Before he was 20 years old, this American flyer had been a bothersome, pro-active player in the birth of flight and the lives of its
daredevil pioneers. At 14, inspired by his idol, Weldon Cooke, he designed a workable glider and successfully soared over
Eugene, Oregon, and, by 15, had already completed his first mechanized solo flight. At 16, he enlisted in the Royal Canadian Air
Force at Montreal using falsified birth documents, went overseas, tested upcoming designs for SPADs, Nieuports, and Sopwiths,
and reveled in target practice of German hot-air spy balloons AND German  Fokker D-VII's.
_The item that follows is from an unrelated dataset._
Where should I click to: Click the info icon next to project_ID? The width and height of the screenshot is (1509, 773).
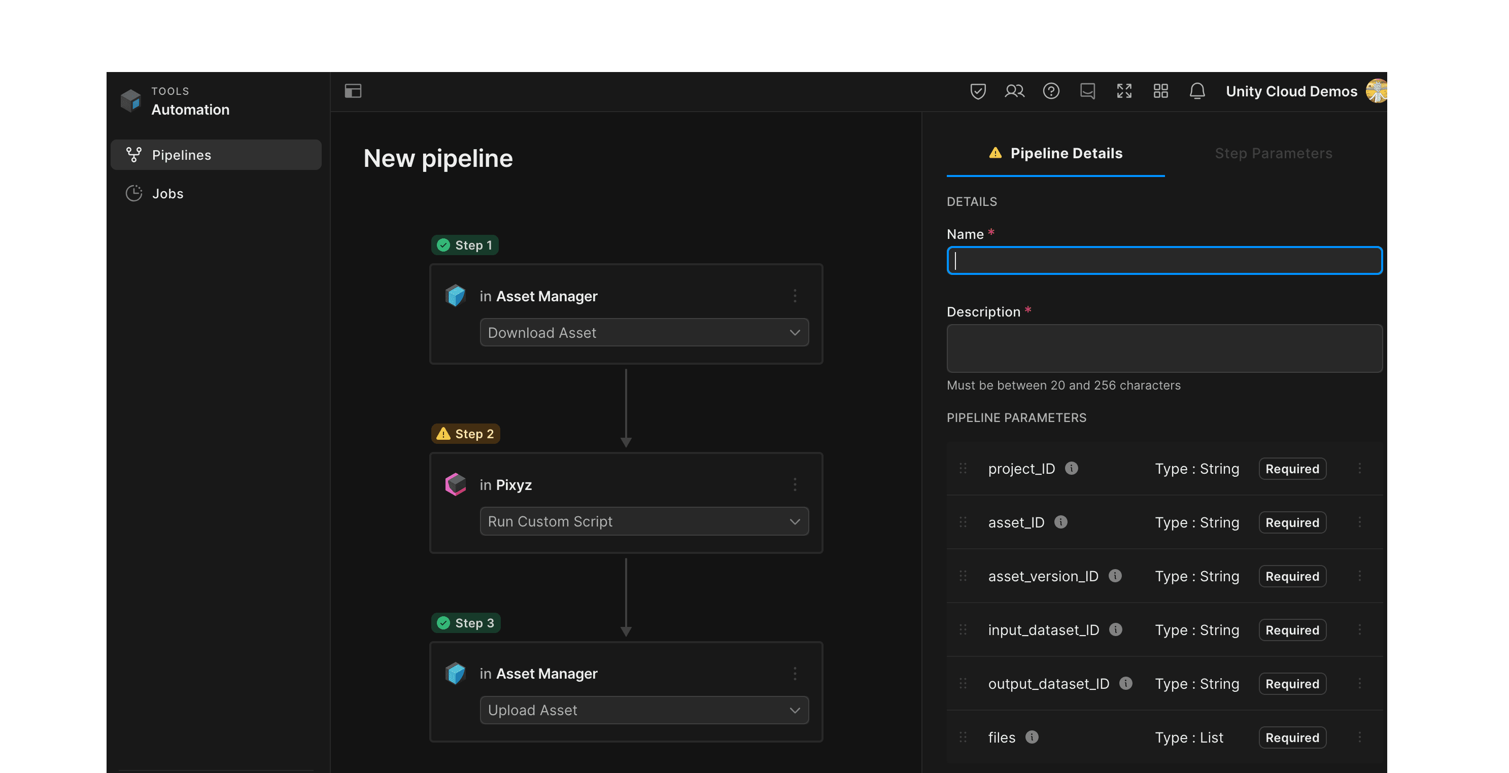click(x=1073, y=468)
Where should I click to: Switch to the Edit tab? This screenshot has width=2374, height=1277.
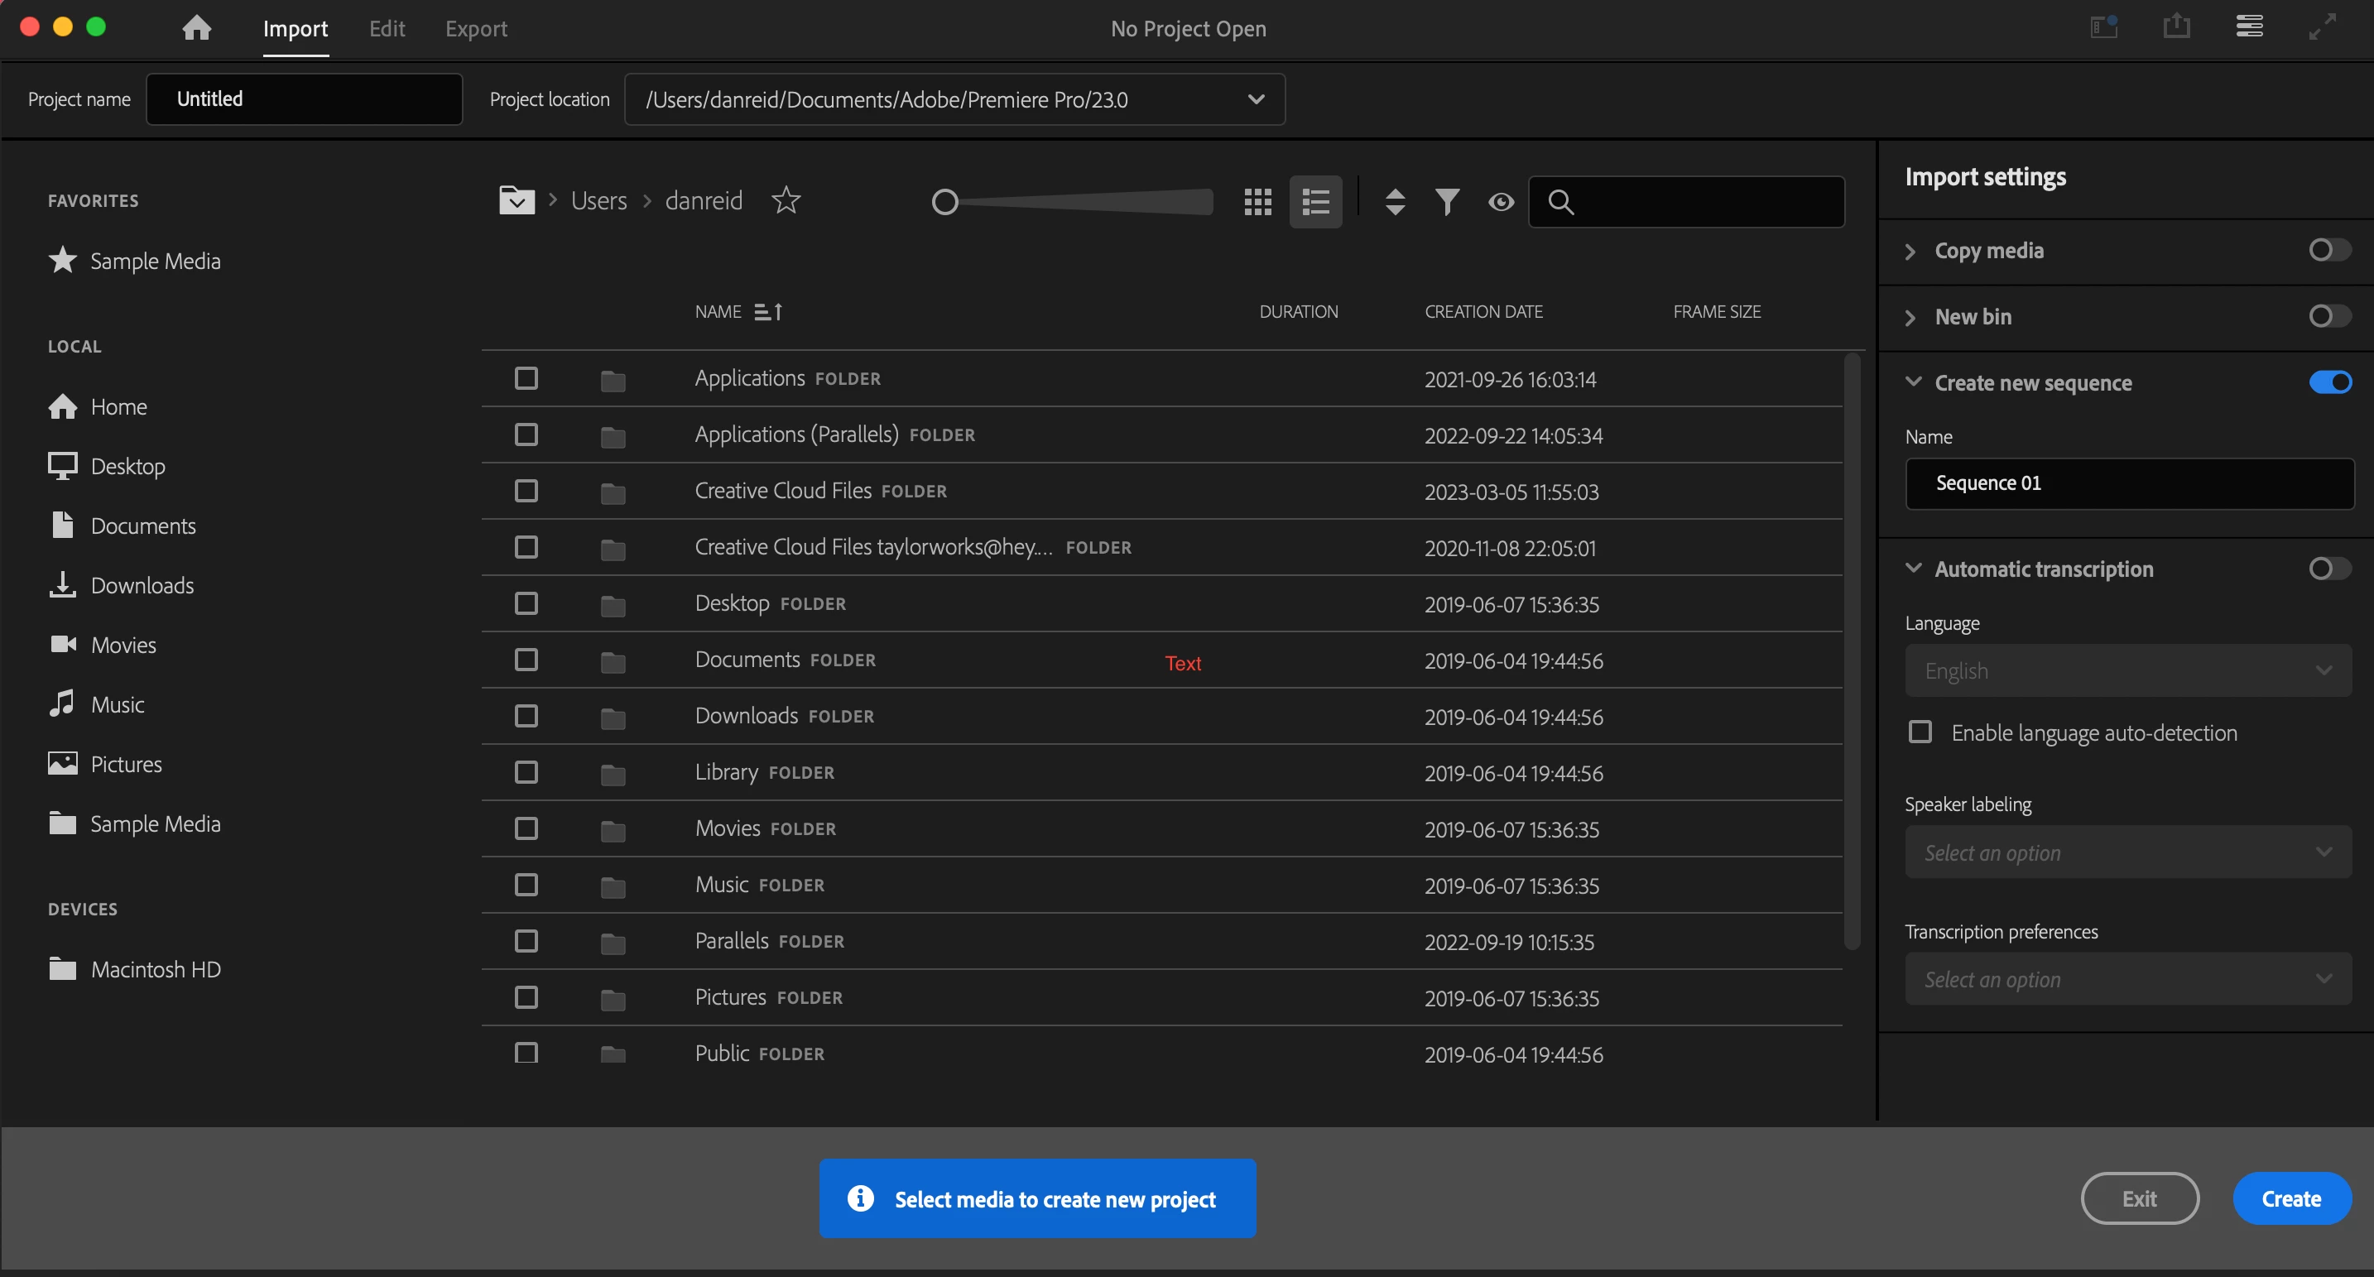pyautogui.click(x=386, y=29)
Shortly thereafter, following his 19th
birthday, Angel, under orders from Lawrence and Fiesel on a detached mission to Arabia, laid waste to railroads near Turkish
Herat. Then he navigated the west-African coastline to Cape Town where he joined in the November 11 grand party. His next
mission was China.  

Whereas Angel impacted a worldly assortment of 20th-century events, his early years have never be accurately conveyed.  He
would confront death repeatedly to help others in distress. For Jimmie Angel, the world wasn't always very nice, but it was always
his to choose." When I die," he once said, "I think the Lord will give me a charter to find lost souls." Ultimately, one cannot help
but wonder if, in 56 years of living and 6 months dying, Angel's incredible adventures are possible. Today's irrefutable and
arriving evidence suggests many of these larger-than-life tales actually happened. It was when the reckless, headstrong
American flyer turned 20 that his life changed dramatically and forever. The incident responsible for that change we refer to today
as MacCracken's Gold. It's Venezuela's modern-day complement to El Dorado. This is a story with two episodes, each episode
comprised of two men, both explorers, both seekers of gold. Henceforth, the golden light of his obsession fell upon, and was
illuminated by, a 3,212-foot-high waterfall, the world's tallest. It is today named Angel Falls. His name is thus memorialized in a
tombstone nearly a mile high, from which descends one of the world's most extraordinary natural wonders, Angel Falls.